Cosa fare →
- 1) Secondo il testo sulla distopia, in che anno John Stuart Mill introdusse per la prima volta il termine nella lingua inglese?
- 2) Ricopia il brano del testo sulla distopia a partire da "Etimologicamente parlando, la" fino a "distopia, nel concreto?", cambiando "luogo" in "posto".
- 3) Prosegui il testo sulla distopia a partire dall'ultima frase riportata.

Testo fornito →
Etimologicamente parlando, la distopia indica quindi un luogo negativo, anomalo, alterato.
che vuol dire Distopia? definizione
Ma che vuol dire distopia, nel concreto?
Una buona definizione potrebbe essere “la distopia è una rappresentazione pessimistica del futuro, in cui si immaginano (o predicono) sviluppi negativi dell’assetto sociale, politico e tecnologico della civiltà umana“.
Fin dal suo esordio, questo termine si contrappose alla parola “utopia”. Vediamo, nel dettaglio, il brano del discorso che John Stuart Mill fece alla Camera dei Comuni nel 1868, introducendo per la prima volta il termine nella lingua inglese (in relazione ai suoi oppositori politici):
“It is, perhaps, too complimentary to call them Utopians, they ought rather to be called dys-topians, or caco-topians. What is commonly called Utopian is something too good to be practicable; but what they appear to favour is too bad to be practicable.”

Materiale fornito →
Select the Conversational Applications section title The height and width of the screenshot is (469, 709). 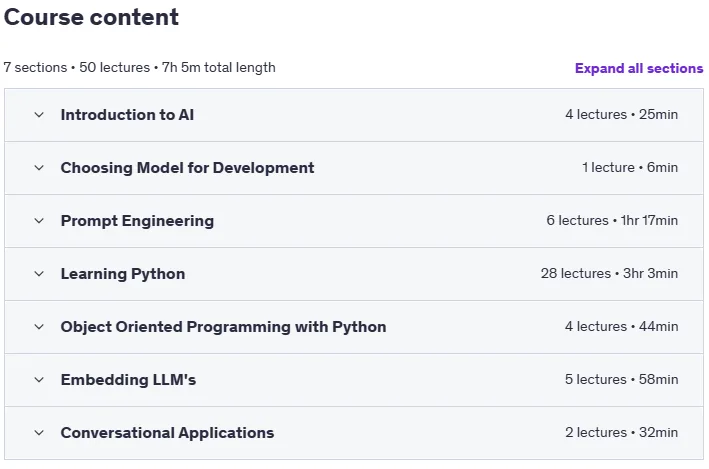167,433
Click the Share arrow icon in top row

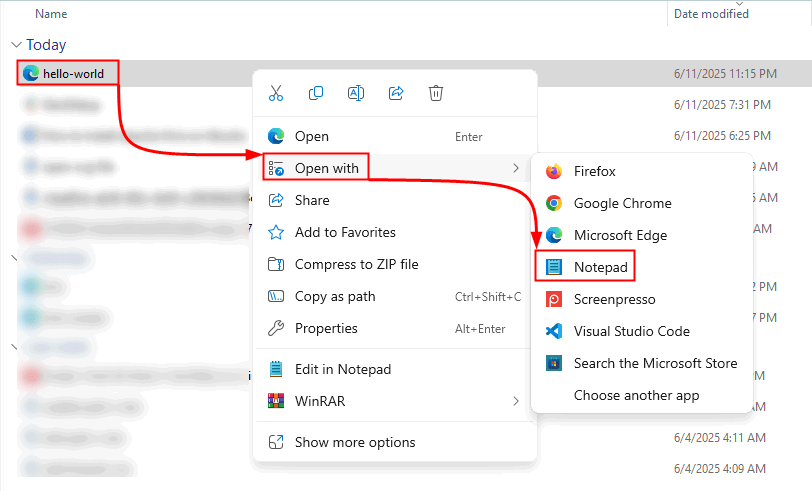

Risposte per compito →
- 1) Nel 1868, in un discorso alla Camera dei Comuni.

- 2)
Etimologicamente parlando, la distopia indica quindi un posto negativo, anomalo, alterato.
che vuol dire Distopia? definizione
Ma che vuol dire distopia, nel concreto?

- 3)
Ovvero:
“Forse è troppo lusinghiero chiamarli utopisti, dovrebbero piuttosto essere chiamati dis-topici o caco-topici. Ciò che viene comunemente chiamato utopico è qualcosa di troppo bello per essere praticabile; ma ciò a cui loro si mostrano favorevoli è troppo brutto per essere praticabile”.

La citazione è tratta dall’Oxford English Dictionary.
Per quanto riguarda l’antitesi tra utopia e distopia, vi rimando all’articolo Utopia e distopia sono davvero concetti opposti?
Distopia: esempi pratici
E ora, entriamo nel cuore della distopia. Etimologia e definizione hanno fornito una prima risposta alla domanda «Che vuol dire distopia?», ma da sole non bastano. Dobbiamo anche capire, con esempi pratici, la natura di una storia distopica.
La letteratura distopica nasce nel XIX secolo, ma esplode nel XX secolo. Non è difficile immaginare i motivi del suo successo presso il pubblico novecentesco: la crescente urbanizzazione, il lavoro alienante nelle fabbriche, la tecnologia sempre più invasiva e l’affermarsi dei regimi totalitari crearono una visione del futuro fortemente pessimista.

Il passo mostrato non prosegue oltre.